Maurice Page
«Le publiciste catholique saura se garder tout autant d’un servilisme muet que d’une critique sans contrôle. Il aidera avec une ferme clarté, à la formation d’une opinion catholique dans l’Eglise». Cette injonction du pape Pie XII remonte à 1950. Le monde était alors en pleine guerre froide. Mais près de 70 ans plus tard, ces propos me semblent avoir une résonance encore très actuelle, face à la crise des abus sexuels que l’Eglise traverse aujourd’hui. Pour nous, journalistes catholiques, traiter de cette crise est une question délicate. Nous ne pouvons pas faire l’économie d’une réflexion sérieuse sur notre pratique professionnelle.
Pie XII dénonce d’abord un servilisme muet. C’est celui qui préférerait éviter les scandales ou qui donnerait dans une posture victimaire. Ou alors qui insisterait pour dire que «L’Eglise n’est pas la seule concernée par ce genre de choses». «C’est la consolation des damnés !» nous rétorquait sévèrement un de mes profs de collège.
«Accusé de vouloir faire du mal à l’Eglise»
Publier sur le sujet peut aussi éveiller le reproche de ne pas être vraiment catholique, de vouloir faire du mal à l’Église. Cela peut devenir culpabilisant. De son côté, l’institution, les responsables nous disent parfois: «Nous savons mieux que vous. Laissez-nous faire.». La tentation de laisser tomber peut donc être bien réelle.
A l’inverse, Pie XII rejette une critique sans contrôle.

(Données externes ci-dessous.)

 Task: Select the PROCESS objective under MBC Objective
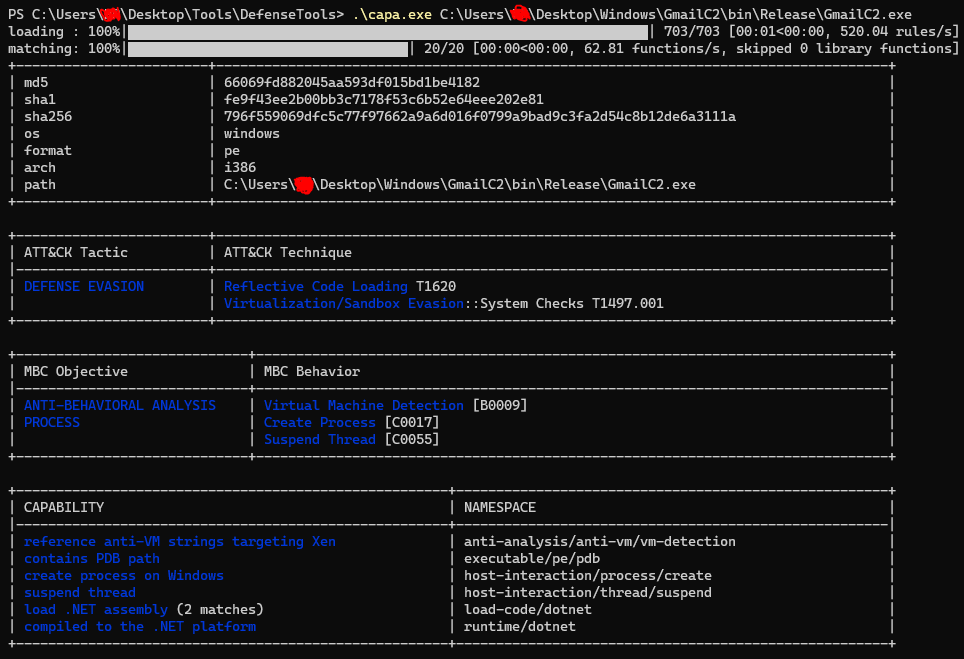pos(52,423)
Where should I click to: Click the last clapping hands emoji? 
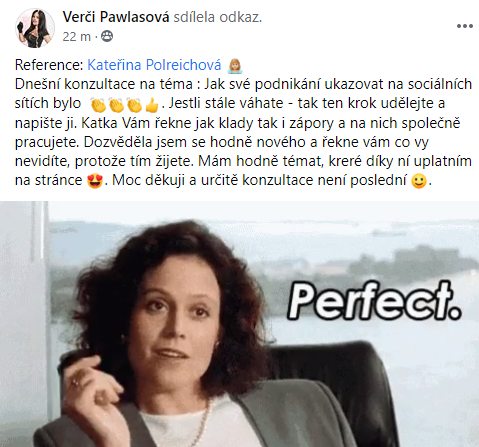click(134, 105)
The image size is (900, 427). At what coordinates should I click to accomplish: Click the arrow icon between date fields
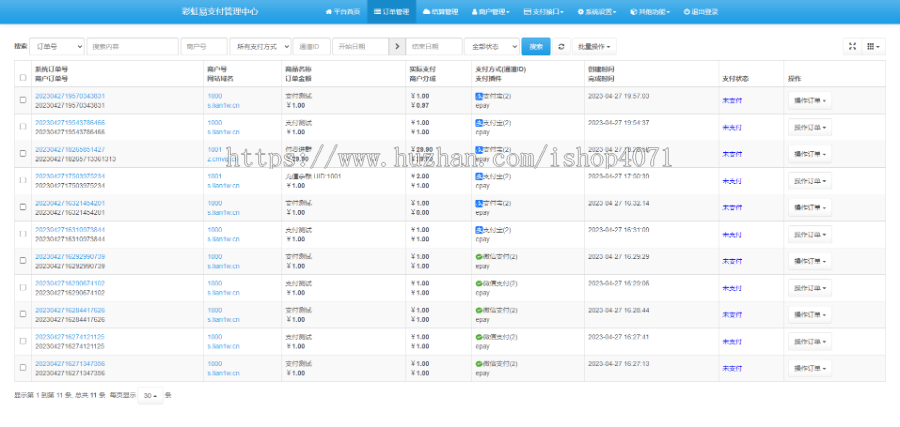pyautogui.click(x=397, y=47)
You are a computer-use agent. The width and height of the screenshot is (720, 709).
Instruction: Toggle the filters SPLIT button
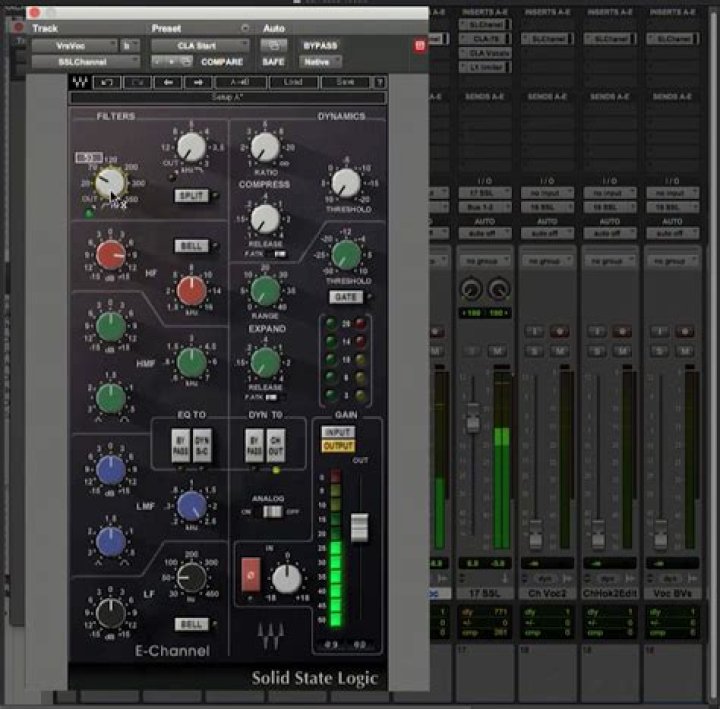(190, 196)
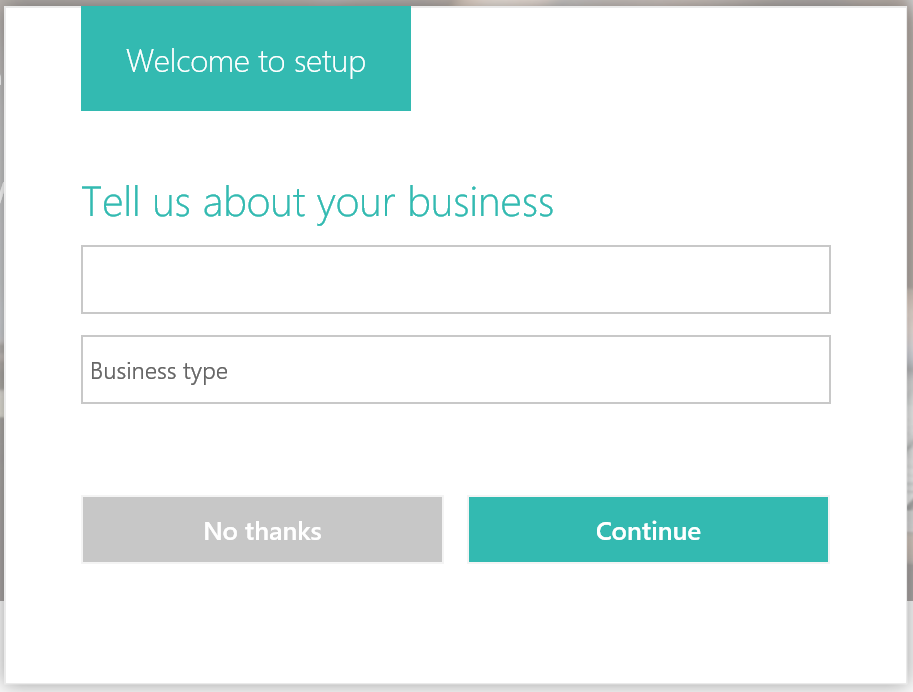The image size is (913, 692).
Task: Choose No thanks to dismiss setup
Action: [262, 530]
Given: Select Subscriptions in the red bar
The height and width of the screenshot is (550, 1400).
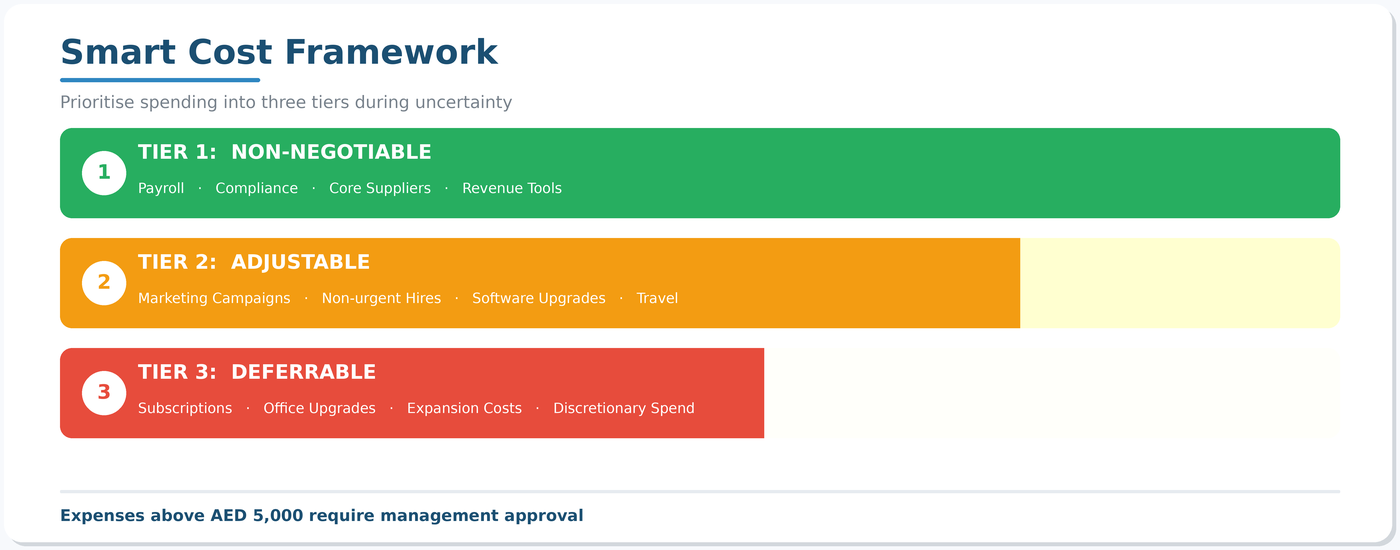Looking at the screenshot, I should [185, 408].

C’est le cas lorsque nous cherchons davantage la sensation que la vérité, parfois même notre petite gloire personnelle. Traiter ces affaires comme des faits-divers, laisser toute la place à l’émotion et à la colère (légitimes) des victimes, mettre tous les prêtres dans le même panier, prétendre que l’Eglise n’a rien fait, tolérer des affirmations fausses, sans prendre le temps du contrôle et de l’analyse n’honore pas notre profession.
Sans ce questionnement sur notre attitude, nous risquons de mettre trop de soi-même. De devenir des justiciers. Or ce n’est pas notre rôle de journalistes. Nous devons éviter de confondre justice et vengeance.
«Nous avons recueilli le témoignage de victimes. Nous en avons été bouleversés, voire sidérés»
Ce qui nous aide à garder le cap, c’est la conviction que non, nous ne faisons pas de mal à l’Église en l’aidant à faire la vérité. Nous ne le faisons ni par cynisme, ni pour régler des comptes, mais pour répondre à l’appel du Christ: «La vérité vous rendra libres». (Jean 8, 31)
Le conseil suivant du pape Pie XII vise à ‘aider avec une ferme clarté à la formation d’une opinion catholique dans l’Eglise’. Plusieurs d’entre nous ont recueilli le témoignage de victimes. Nous en avons été bouleversés, voire sidérés. Mais la ›ferme clarté’ exige de nous de faire un pas de retrait ou de côté.
Face à la tentative de comprendre la réalité de façon plus complète, certains viennent à penser et à dire que l’on trahit les victimes, que l’on manque de compassion, que l’on excuse l’inexcusable. Mais sans juste compréhension du phénomène, comment parler de réparation et peut-être de pardon? Nous devons expliquer, non pas pour justifier, mais pour faire comprendre. Cela implique entre autres de donner la parole aux diverses parties, y compris les coupables ou les complices, en usant de tact et de mesure.
«Restituer les faits dans leur contexte, dans le temps et dans l’espace»
Nous devons en outre restituer les faits dans leur contexte, en particulier dans le temps, dans l’espace et dans leur proportion. Il ne s’agit en aucun cas de relativiser, chaque abus est un abus de trop, mais il faut éviter les généralités et la culpabilisation collective. L’immense majorité des prêtres ne sont pas des pédophiles ou des abuseurs. Tous les évêques ne sont pas coupables de dissimulation.
Pas plus que de nous sentir coupables de ›faire du mal à l’Eglise’, nous ne devons nous culpabiliser d’appartenir à une Eglise que le péché de certains de ses membres a profondément blessée.
«Cette tâche délicate suppose, chez les membres de la presse catholique, la compétence, une culture générale surtout philosophique et théologique, les dons du style, le tact psychologique. Mais ce qui leur est indispensable au premier chef, c’est le caractère», concluait Pie XII.